Which coating to use

Tool coating chart

When a tool contacts material the cutting force causes the tool to bend. This is obviously undesirable, and there are several things you can do to minimize deflection:

• Larger diameter: Tool stiffness is proportional to diameter to the power of 4. So double diameter is 16 times stiffer.
• Less stickout: Tool stiffness is proportional to length to the power of 3. So half the stickout is 8 times stiffer.
• Larger / more rigid tool holder: Bigger diameter and shorter holders also increase stiffness.
• Less cutting force: Decrease the stepover is the best way to reduce cutting force. Decreasing stepdown can also reduce the force, but can increase vibration. Decreasing feed rate can reduce the cutting force but can cause rubbing if too slow, which actually increases cutting force because the tool isn't cutting.
• Repeat finishing pass / spring pass: repeating the final cut helps to remove the taper on the walls because cutting force is very low. However this can be problematic in materials that work harden such as stainless steels.
• Fewer flute tools: Less flutes means less contact and less force. However, fewer flutes can also increase vibration.
• Higher helix angles: increase shearing and changes the direction of the cutting forces to be more axial and less radial.

Drills (essential content)

Drilling is the second fastest way to remove material (behind a saw). You should use drills as much as possible, especially in hard materials. Use them to pre-drill into pockets to avoid ramping because ramping is very hard on the corners of tools.

Bull nose endmills (essential content)

Bull nose endmills have small corner radii and a flat bottom. You probably know from experience that the most fragile part of flat endmills is the corners. This is because the corner has the least support material behind it and can experiences both radial and axial cutting forces at the same time.

Bull nose endmills eliminate the weak corner, so they are stronger and last longer. They are most applicable to cutting harder ferrous materials and should always be preferred when ramping is required in ferrous materials. Bull nose endmills can be used for roughing, then a flat endmill for finishing.

Thread mills (essential content)

It is important to know the diameter of your thread mill, but it can vary between different brands. Try to find the information on the manufacture's website or use diameter probing on a HAAS.

Choose a gentle feed per tooth. It can be helpful to choose a feed per tooth appropriate for the thinnest part of the thread mill. For example a M8 thread mill has a cutting tip diameter close to 6mm, but the shaft is 4mm. So choose a feed per tooth appropriate for a 4mm cutter, because that is the weakest part of the tool. Typical feed per tooth would be between 0.01mm - 0.035mm per tooth.
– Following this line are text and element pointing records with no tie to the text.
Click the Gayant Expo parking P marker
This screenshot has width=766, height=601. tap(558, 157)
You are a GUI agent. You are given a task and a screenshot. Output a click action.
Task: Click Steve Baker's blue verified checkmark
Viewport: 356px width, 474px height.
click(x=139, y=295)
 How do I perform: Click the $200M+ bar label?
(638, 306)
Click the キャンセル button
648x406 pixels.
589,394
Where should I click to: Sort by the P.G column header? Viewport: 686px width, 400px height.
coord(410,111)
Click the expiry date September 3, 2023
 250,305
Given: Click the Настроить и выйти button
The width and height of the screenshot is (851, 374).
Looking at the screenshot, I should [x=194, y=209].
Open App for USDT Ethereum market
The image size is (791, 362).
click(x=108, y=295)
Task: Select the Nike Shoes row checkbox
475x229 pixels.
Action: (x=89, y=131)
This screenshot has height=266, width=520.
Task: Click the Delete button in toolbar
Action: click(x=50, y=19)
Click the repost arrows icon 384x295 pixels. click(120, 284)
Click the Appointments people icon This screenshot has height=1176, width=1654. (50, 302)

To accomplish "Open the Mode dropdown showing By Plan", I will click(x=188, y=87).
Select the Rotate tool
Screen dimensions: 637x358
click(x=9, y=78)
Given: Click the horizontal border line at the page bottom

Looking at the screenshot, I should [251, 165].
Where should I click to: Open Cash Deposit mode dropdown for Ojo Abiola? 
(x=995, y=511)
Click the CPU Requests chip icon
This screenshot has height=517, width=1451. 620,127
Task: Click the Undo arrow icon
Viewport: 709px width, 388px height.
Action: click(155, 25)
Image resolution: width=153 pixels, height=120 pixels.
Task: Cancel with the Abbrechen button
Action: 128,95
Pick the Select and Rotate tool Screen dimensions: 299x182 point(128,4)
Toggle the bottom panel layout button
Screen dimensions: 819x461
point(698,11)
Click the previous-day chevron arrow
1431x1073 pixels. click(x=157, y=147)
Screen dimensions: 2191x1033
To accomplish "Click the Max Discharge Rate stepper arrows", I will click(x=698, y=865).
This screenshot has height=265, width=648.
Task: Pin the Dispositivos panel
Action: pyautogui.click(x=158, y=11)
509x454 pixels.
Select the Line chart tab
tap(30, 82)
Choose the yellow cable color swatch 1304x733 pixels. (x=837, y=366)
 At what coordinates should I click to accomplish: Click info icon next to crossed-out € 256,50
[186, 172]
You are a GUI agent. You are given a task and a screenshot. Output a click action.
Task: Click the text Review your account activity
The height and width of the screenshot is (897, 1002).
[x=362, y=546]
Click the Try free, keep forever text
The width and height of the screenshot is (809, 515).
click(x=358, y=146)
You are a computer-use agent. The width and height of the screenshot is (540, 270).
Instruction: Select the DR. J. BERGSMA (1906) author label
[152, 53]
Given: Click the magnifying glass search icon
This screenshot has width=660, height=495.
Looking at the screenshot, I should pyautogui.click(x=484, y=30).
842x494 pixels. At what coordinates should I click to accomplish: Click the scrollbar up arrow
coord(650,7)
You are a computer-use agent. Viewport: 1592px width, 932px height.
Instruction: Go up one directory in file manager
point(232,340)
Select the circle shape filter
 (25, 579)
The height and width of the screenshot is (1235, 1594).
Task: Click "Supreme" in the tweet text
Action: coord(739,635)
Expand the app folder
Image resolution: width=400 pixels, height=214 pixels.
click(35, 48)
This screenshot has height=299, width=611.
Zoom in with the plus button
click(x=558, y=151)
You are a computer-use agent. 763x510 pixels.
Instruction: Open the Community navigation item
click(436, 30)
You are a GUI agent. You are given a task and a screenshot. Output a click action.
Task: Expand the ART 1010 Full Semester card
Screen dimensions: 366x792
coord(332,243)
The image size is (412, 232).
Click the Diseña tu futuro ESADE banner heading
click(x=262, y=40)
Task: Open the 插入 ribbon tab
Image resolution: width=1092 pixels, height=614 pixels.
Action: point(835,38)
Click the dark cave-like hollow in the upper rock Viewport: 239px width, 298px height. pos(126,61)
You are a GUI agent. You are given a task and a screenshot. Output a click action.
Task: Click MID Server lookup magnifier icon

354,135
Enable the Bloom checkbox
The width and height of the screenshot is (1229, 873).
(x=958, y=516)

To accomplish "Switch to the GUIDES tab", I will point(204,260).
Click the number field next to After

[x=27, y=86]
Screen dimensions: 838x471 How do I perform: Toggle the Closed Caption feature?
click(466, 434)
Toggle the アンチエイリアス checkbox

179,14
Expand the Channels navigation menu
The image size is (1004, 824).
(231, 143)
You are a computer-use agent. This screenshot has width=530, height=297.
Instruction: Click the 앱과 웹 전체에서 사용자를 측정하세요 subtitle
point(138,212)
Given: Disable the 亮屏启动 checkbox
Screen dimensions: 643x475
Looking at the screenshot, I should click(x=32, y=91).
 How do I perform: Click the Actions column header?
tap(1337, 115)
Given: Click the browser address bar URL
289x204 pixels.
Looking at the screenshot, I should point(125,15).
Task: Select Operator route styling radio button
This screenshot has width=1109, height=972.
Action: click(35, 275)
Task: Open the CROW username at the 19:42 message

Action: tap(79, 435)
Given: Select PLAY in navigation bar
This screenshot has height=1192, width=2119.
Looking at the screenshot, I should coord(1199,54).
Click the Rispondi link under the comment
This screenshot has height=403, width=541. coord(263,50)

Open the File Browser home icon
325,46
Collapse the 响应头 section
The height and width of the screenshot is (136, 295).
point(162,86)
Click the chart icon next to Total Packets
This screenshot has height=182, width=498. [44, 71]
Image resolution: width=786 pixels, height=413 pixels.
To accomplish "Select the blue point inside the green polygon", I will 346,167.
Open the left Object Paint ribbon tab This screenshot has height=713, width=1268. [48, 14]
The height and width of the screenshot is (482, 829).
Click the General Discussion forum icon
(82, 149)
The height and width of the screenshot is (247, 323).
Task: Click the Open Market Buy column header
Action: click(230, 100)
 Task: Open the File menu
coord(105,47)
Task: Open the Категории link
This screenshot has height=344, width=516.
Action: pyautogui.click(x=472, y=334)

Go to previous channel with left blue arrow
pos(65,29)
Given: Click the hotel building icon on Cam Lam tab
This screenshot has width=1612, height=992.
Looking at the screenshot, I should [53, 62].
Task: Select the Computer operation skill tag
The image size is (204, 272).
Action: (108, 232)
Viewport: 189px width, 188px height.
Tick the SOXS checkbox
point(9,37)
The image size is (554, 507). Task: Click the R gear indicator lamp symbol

When threading holes the center of the tool travels a small diameter spiral, but the tip of the tool traces a path several times longer. This means that the actual feed per tooth is much larger than the programed feedrate. To fix this problem you need to reduce the feed per tooth by the effective feed rate factor, which can be calculated here. If you are cutting an external thread you need to do the opposite and increase your feedrate. In your tool library always set up your thread mills with slow internal and fast external thread cutting profiles. There is more information about effective feedrate compensation in the feeds and speeds module.

Doing multiple passes can reduce the risk of breaking a tool, 2-3 passes is typically safe. To make the stepovers evenly spaced you can copy the formula:

pitchDiameterOffset/(numberOfStepovers *2).

Cutting a correctly sized thread can be difficult because there are a lot of variables that affect it's size. If you are unsure start with an undersized Pitch Diameter Offset, and gradually increase it. Theoretically, Pitch Diameter Offset should equal the Thread Pitch but can vary due to how the thread mill has been cut and inaccuracies in the diameter.

Reamers (expert content)

Reamers are used to make precision holes.

Backside chamfer (expert content)

Backside chamfer tools can help reduce the number of setups required by chamfering the backside of a part.